Mais au-delà des outils collaboratifs, en termes d’équipement as-tu observé une évolution ? Notamment en ce qui concerne les joueurs ?

Peut-être de fait, bien que je me sois éloigné du terrain depuis quelques années. J’observe, j’écoute, je ne m’en sert pas directement. Je suis donc  peut-être moins sensible que si j’y étais à temps complet. Quand j’entraînais, j’ai été le premier à utiliser la machine lance balles connectée.

 

Sais-tu depuis combien de temps elle existe cette innovation ?

Elle existe depuis 2010, on la crée ici dans l’Essonne, d’ailleurs, ça peut être intéressant que tu rencontres Abdou qui en est le créateur.

 

Comment est née cette machine ? Avec quels moyens ? Quels sont les tests ? Combien de prototypes a-t-il fait ?

En effet, il y a eu plusieurs versions. En tant que coach, je lui ai fait faire des retours productifs.

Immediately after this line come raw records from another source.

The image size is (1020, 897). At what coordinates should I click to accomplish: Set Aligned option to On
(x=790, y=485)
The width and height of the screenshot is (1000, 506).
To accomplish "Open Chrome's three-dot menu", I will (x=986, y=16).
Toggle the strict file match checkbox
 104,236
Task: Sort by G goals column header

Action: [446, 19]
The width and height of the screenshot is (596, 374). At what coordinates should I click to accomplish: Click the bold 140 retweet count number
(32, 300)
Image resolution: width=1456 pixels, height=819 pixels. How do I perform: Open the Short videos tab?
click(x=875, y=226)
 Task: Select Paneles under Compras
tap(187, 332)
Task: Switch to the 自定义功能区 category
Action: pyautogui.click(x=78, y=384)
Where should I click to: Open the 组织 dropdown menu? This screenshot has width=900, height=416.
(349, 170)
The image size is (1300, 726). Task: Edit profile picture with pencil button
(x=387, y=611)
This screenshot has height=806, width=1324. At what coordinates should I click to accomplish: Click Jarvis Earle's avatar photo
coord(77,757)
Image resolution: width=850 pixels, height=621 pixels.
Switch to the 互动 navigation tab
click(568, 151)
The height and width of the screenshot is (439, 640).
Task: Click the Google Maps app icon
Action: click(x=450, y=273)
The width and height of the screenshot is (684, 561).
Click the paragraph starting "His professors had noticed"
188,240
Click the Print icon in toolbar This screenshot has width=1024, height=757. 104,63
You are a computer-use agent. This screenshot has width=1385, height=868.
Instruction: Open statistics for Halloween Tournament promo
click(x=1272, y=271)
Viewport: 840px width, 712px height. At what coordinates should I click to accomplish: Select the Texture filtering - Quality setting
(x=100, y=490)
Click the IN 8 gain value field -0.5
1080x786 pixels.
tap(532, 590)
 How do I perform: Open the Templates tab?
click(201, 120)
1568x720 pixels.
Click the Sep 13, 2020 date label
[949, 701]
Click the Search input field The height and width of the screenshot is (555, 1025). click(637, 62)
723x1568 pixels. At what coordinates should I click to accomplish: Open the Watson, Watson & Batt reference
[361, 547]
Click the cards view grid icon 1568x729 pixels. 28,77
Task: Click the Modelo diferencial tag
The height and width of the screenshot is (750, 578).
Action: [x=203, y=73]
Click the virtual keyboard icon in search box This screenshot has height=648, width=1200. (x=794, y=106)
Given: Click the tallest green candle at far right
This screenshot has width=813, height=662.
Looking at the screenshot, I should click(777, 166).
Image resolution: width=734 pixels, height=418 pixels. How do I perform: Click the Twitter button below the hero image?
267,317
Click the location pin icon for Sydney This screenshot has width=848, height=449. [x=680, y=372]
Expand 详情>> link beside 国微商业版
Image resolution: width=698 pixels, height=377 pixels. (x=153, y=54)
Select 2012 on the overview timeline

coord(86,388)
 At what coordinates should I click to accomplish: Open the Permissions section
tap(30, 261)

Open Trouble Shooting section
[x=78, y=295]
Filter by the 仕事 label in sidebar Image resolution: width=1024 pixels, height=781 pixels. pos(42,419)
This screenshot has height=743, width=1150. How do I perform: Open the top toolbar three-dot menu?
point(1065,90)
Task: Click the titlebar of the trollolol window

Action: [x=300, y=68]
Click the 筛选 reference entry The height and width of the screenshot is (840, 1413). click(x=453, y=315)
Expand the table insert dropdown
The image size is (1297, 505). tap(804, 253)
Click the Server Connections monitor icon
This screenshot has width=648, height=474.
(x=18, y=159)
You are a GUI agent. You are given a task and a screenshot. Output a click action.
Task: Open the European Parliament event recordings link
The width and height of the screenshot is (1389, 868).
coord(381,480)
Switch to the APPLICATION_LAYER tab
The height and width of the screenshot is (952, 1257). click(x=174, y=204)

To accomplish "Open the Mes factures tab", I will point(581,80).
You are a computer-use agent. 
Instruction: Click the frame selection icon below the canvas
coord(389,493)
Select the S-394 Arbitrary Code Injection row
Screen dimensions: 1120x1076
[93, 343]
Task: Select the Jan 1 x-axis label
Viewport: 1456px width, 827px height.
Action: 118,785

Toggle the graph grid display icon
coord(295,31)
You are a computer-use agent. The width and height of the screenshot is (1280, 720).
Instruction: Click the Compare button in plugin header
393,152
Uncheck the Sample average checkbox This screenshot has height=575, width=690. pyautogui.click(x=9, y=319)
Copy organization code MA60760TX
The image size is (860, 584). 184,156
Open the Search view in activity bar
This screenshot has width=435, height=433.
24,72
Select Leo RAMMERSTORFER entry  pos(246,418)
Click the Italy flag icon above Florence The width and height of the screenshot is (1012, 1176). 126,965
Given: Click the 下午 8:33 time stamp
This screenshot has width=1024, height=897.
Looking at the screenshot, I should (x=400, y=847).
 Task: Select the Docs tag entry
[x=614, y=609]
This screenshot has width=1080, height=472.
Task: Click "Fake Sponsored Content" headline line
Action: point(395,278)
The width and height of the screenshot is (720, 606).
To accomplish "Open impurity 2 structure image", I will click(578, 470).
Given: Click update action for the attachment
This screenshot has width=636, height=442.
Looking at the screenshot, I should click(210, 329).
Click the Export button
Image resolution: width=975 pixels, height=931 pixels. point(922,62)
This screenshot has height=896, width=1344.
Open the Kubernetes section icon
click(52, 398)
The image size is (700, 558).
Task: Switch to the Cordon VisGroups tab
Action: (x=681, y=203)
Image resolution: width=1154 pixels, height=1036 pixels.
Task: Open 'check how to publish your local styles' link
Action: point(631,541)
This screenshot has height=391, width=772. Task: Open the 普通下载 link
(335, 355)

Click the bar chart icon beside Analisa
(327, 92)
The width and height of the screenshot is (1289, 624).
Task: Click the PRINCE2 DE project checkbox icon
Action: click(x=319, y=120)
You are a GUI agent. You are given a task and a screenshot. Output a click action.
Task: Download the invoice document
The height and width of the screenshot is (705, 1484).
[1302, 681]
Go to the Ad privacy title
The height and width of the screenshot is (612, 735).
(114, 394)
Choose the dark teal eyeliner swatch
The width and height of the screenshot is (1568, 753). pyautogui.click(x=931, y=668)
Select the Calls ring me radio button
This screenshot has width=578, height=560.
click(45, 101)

Pour la petite histoire, un collègue m’a dit « il y a un Monsieur qui veut te présenter une machine » A l’époque, j’ai dit que je n’avais pas le temps. Et puis finalement, par pur hasard, je me retrouve assis dans la tribune pendant un tournoi à côté d’un homme qui a engagé la conversation. C’est comme cela que notre histoire a commencé. Il m’explique qu’il a inventé une machine à lancer les balles. 

 

A-t-il été aidé par la Fédération Française de Tennis financièrement parlant ?

Non, c’était son investissement personnel, il a mis beaucoup d’argent, il travaille dans l’électronique, il a mobilisé ses ingénieurs dessus, c’est un passionné, il a vendu plus de machines à l’étranger qu’en France. Je le vois bien ici, on en a des machines mais les coachs ne s’en servent pas et je ne saurai en expliquer la raison. Pour laisser la place à la technologie et au digital, il faut complétement revoir les méthodes d’entrainement, il faut rajouter du temps à l’entrainement de base. Sachant qu’au début tu ne l’utilises pas bien, tu perds donc du temps, c’est comme n’importe quel logiciel avant de l’utiliser, il faut le maitriser. J’ai entrainé un joueur qui jouait bien avec la machine et il me dit « je suis fatigué » et je lui réponds « tu crois que si Rafael Nadal je lui fais ça, il me répond je suis fatigué au bout de 30 balles ? Il y a 200 balles dans la machine. Il faut que tu sois capable de taper les 200 balles sans être fatigué ». On s’est donc donné des objectifs dans nos séances d’entrainement et il a remporté plusieurs titres. Mentalement et physiquement il était plus fort donc là oui la machine, l’innovation a apporté de la performance à mon joueur. Si j’avais continué à entrainer à la machine j’aurai surement demandé d’autres spécificités.

 

Pour toi, qu’est-ce que le tennis a de plus que les autres sports ?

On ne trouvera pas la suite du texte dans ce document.